Das LG München II hat die Klage einer Supermarkt-Kundin, die über eine Euro-Palette gestürzt war, auf Schmerzensgeld- und Schadensersatzansprüche wegen der Verletzung von Verkehrssicherungspflichten abgewiesen (Az. 1 O 576/24).

LG München II, Pressemitteilung vom 26.02.2025 zum Urteil 1 O 576/24 vom 25.02.2025 (nrkr)

Die 1. Zivilkammer des Landgerichts München II hat mit Endurteil vom 25. Februar 2025, Az. 1 O 576/24, die Klage einer Aldi-Kundin abgewiesen, die gestürzt war. Der Vorfall ereignete sich im April 2023 in einem Supermarkt in Gröbenzell, als die Klägerin in einen Gang mit den Aktionsartikeln abbog. Sie stieß dabei mit ihrem Fuß an einen Preiseinschub einer Europalette, der sich löste. Die Klägerin stürzte und erlitt dabei eine schmerzhafte pertrochantäre Femurfraktur rechts. Mit ihrer Klage machte sie gegen den Supermarktbetreiber Schmerzensgeld- und Schadensersatzansprüche wegen der Verletzung von Verkehrssicherungspflichten geltend.

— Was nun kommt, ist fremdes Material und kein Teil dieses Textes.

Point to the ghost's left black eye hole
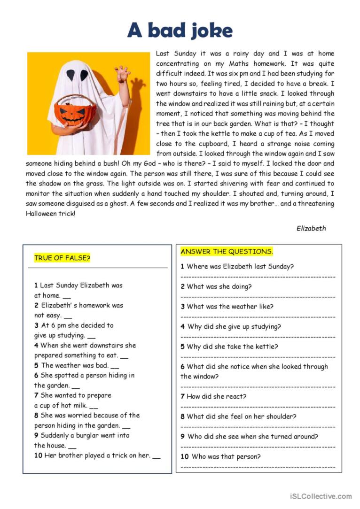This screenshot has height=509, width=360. point(70,75)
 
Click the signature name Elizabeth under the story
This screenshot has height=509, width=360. point(311,228)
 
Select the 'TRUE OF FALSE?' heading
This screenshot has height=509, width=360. point(62,258)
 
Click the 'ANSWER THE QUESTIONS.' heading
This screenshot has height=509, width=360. point(227,252)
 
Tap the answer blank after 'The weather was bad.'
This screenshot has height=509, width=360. point(115,366)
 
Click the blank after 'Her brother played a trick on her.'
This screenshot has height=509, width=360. point(157,455)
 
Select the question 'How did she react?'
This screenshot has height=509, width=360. point(216,396)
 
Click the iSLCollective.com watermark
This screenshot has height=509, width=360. point(321,496)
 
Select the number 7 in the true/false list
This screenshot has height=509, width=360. point(36,395)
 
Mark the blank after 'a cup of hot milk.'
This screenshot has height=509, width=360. point(94,406)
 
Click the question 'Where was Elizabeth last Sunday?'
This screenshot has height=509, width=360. point(240,267)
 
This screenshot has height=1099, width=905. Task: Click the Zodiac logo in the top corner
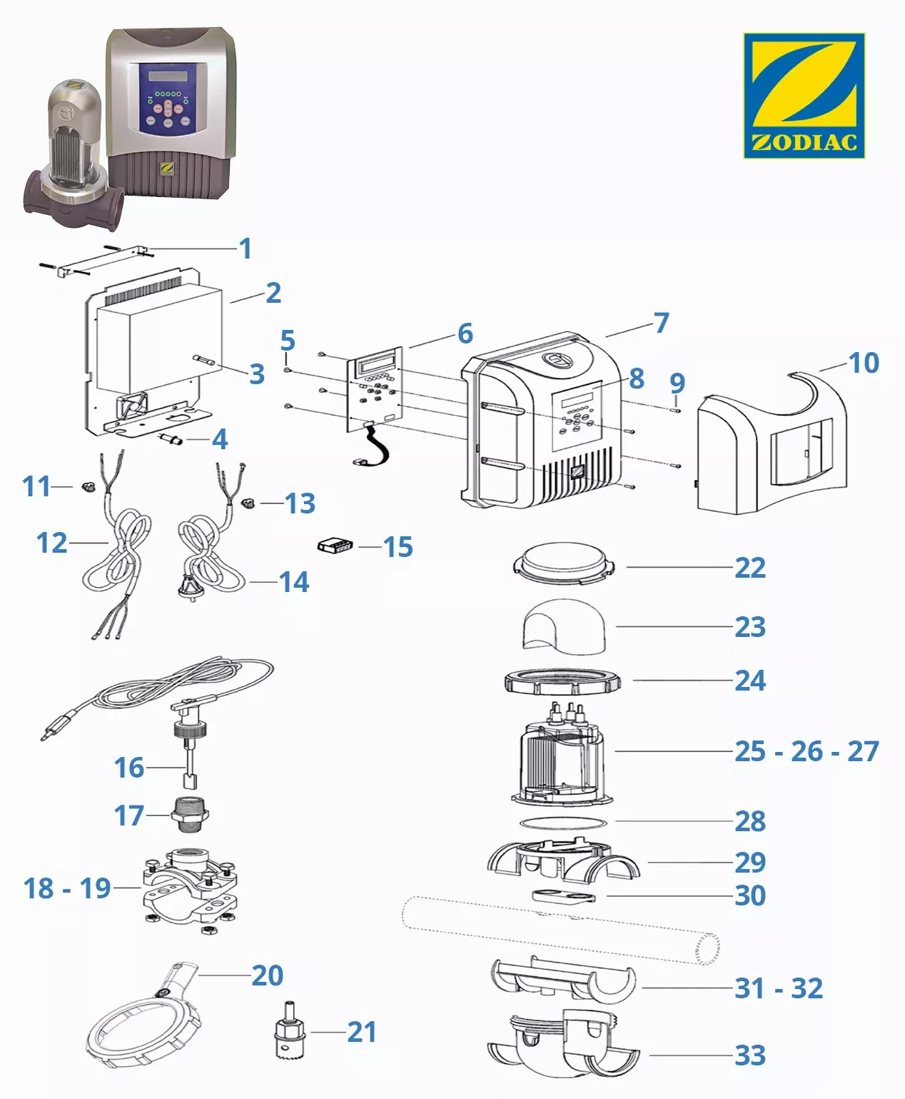pyautogui.click(x=804, y=95)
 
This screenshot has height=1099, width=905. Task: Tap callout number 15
pyautogui.click(x=398, y=547)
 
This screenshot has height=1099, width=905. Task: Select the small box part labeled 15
pyautogui.click(x=335, y=546)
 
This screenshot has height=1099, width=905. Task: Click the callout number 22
pyautogui.click(x=750, y=568)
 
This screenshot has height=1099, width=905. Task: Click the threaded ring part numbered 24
pyautogui.click(x=562, y=683)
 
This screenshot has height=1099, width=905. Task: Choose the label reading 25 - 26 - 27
pyautogui.click(x=807, y=751)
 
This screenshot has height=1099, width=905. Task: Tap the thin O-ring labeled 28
pyautogui.click(x=564, y=822)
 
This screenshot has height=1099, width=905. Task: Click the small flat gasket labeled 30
pyautogui.click(x=564, y=895)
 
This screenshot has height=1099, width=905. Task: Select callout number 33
pyautogui.click(x=750, y=1055)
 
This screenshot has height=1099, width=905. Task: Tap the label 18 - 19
pyautogui.click(x=67, y=888)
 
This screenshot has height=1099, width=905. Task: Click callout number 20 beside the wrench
pyautogui.click(x=268, y=975)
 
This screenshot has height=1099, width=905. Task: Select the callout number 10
pyautogui.click(x=864, y=363)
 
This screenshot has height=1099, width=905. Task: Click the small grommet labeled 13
pyautogui.click(x=248, y=503)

Das Gericht wies die Klage ab, weil die Beklagte keine Verkehrssicherungspflicht verletzt hat. Die Bilder der Überwachungskamera zeigten, dass der Preiseinschub nicht – wie von der Klägerin behauptet – von der Palette abstand, sondern bündig an der Palette anlag. Ein seitlicher Versatz war ebenfalls nicht festzustellen. Dass der Preiseinschub nicht angeschraubt war, hat das Risiko nicht nennenswert erhöht. (Zitat): „Eine Gefahr durch einen sich lösenden Preiseinschub entsteht überhaupt allenfalls dann, wenn ein Kunde mit dem Fuß […] dem Preiseinschub einen Impuls in Richtung von der Palette weg verpasst und sich der Einschub dann unglücklicherweise auch noch tatsächlich aus der Palette löst. Hiergegen waren jedoch keine Vorkehrungsmaßnahmen geboten.“ Das Gericht betonte, dass eine hundertprozentige Sicherheit in einem Supermarkt nicht erwartet werden könne.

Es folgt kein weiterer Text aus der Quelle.